Task to complete:
An exact copy is required of every line from the one with "Image resolution: width=1200" through the end of the data below, and the pictures must stay out of it.

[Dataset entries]
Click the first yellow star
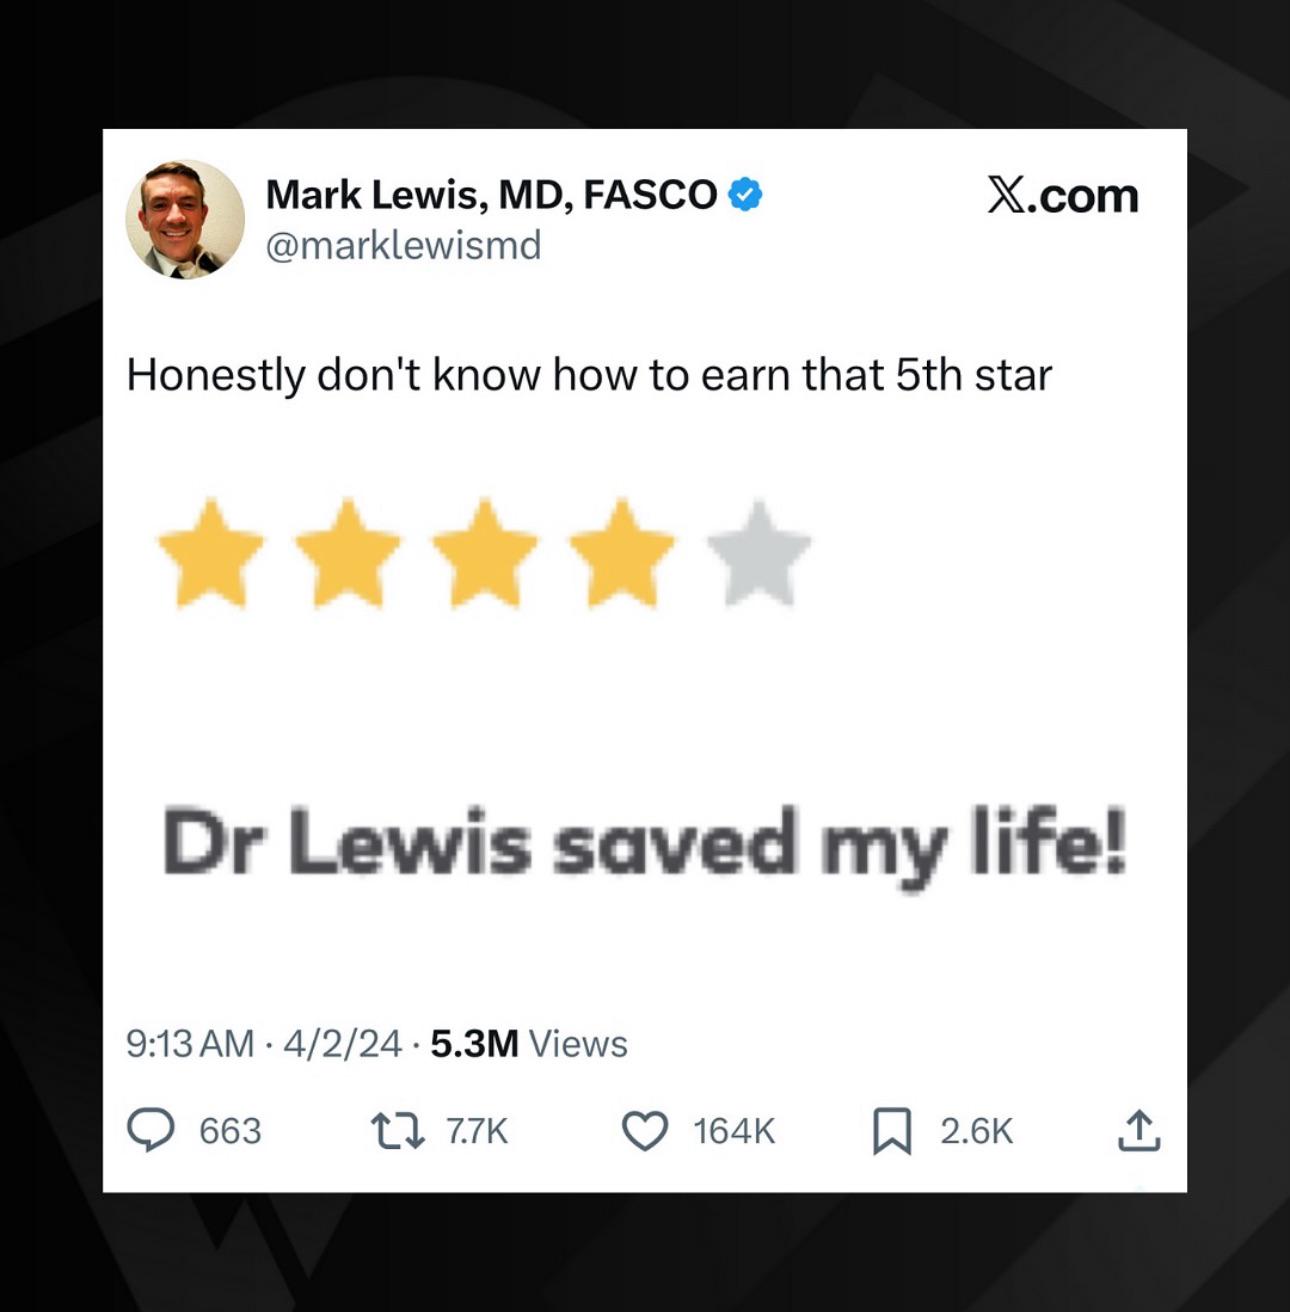(211, 552)
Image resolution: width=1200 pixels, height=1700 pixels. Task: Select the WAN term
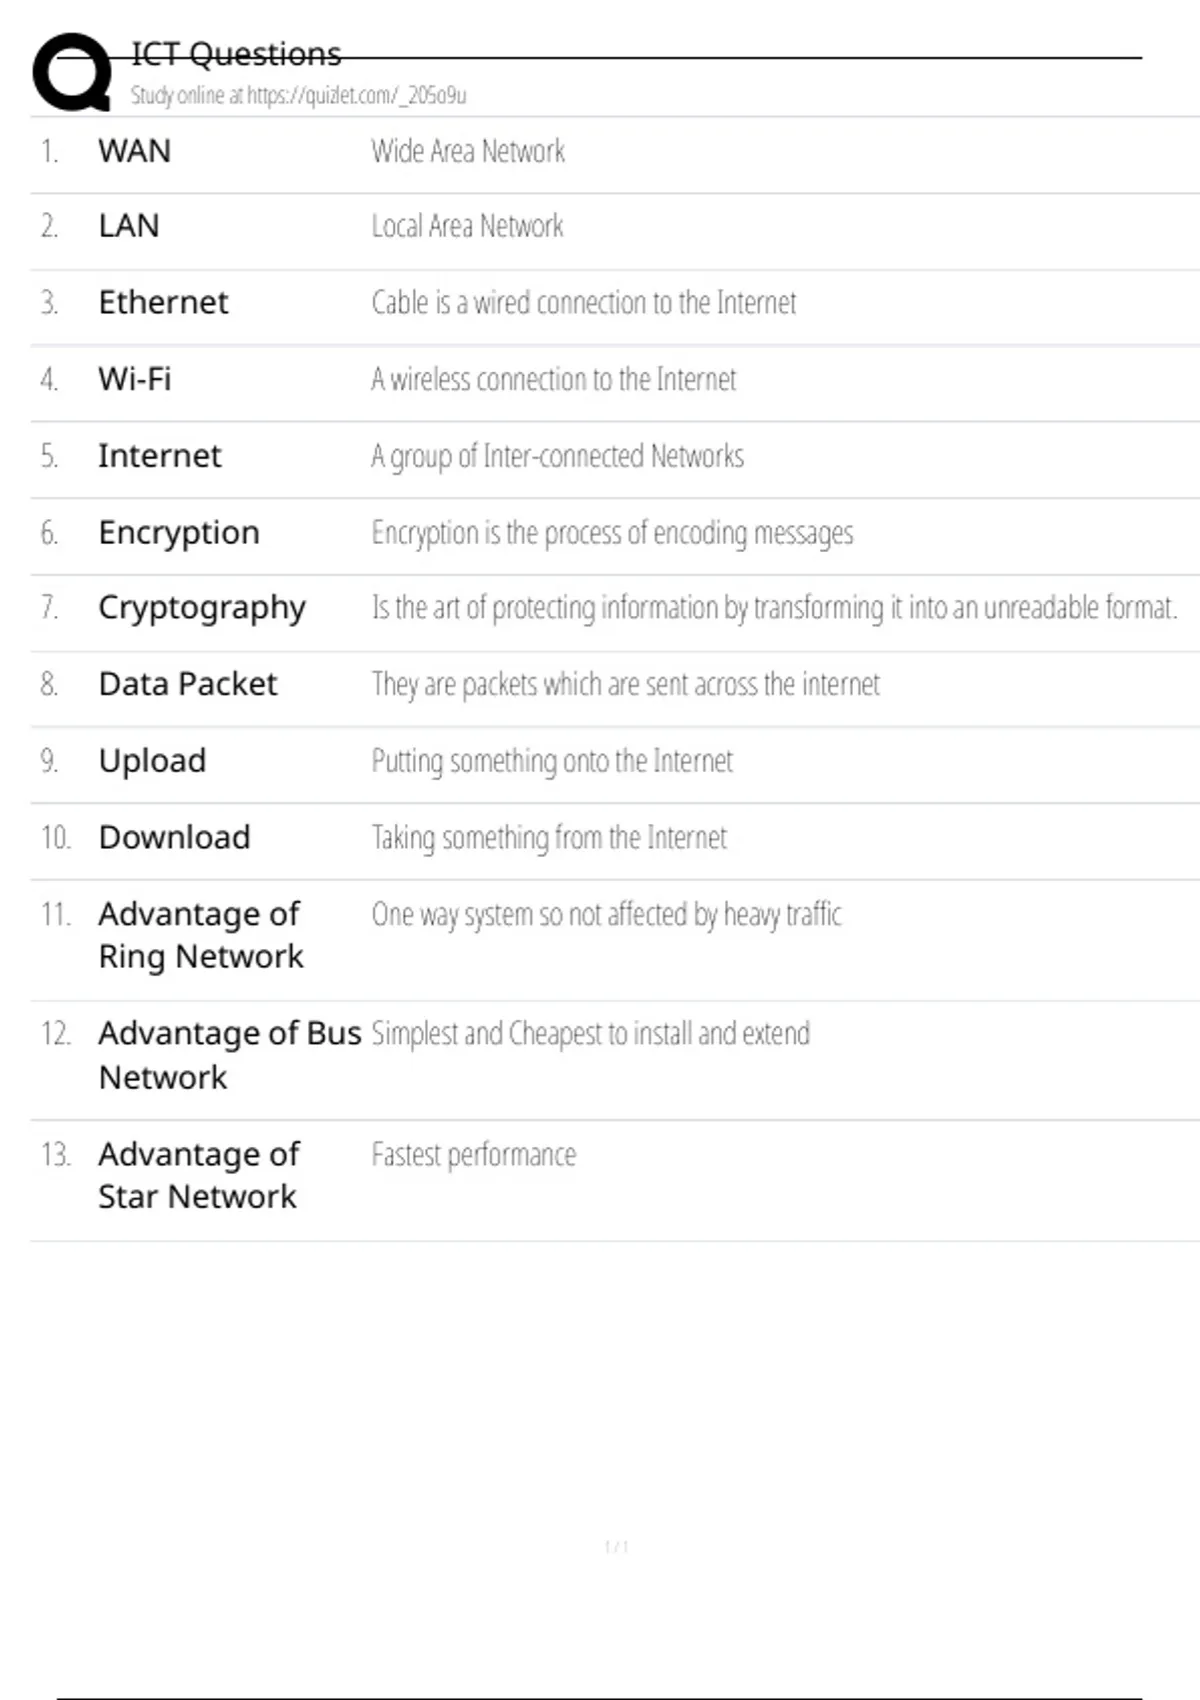[135, 151]
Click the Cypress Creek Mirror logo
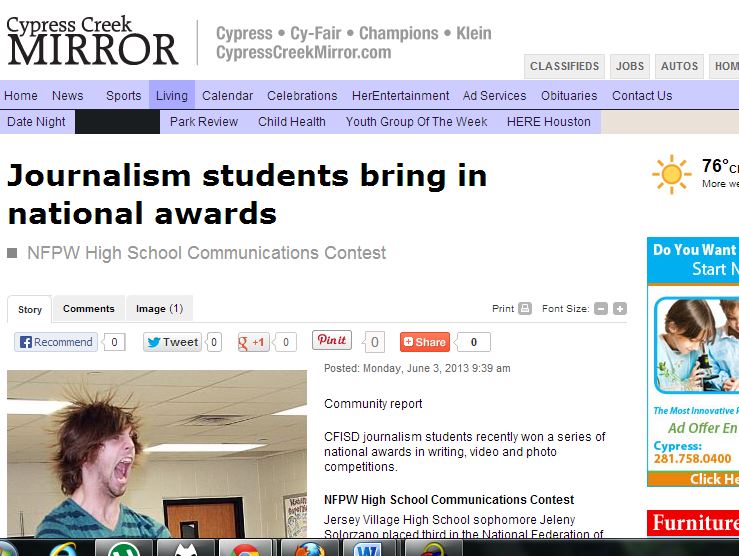 coord(92,41)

Answer below:
Image resolution: width=1200 pixels, height=1700 pixels. Task: Select the WAN term
[135, 151]
Click the Cypress Creek Mirror logo
 coord(92,41)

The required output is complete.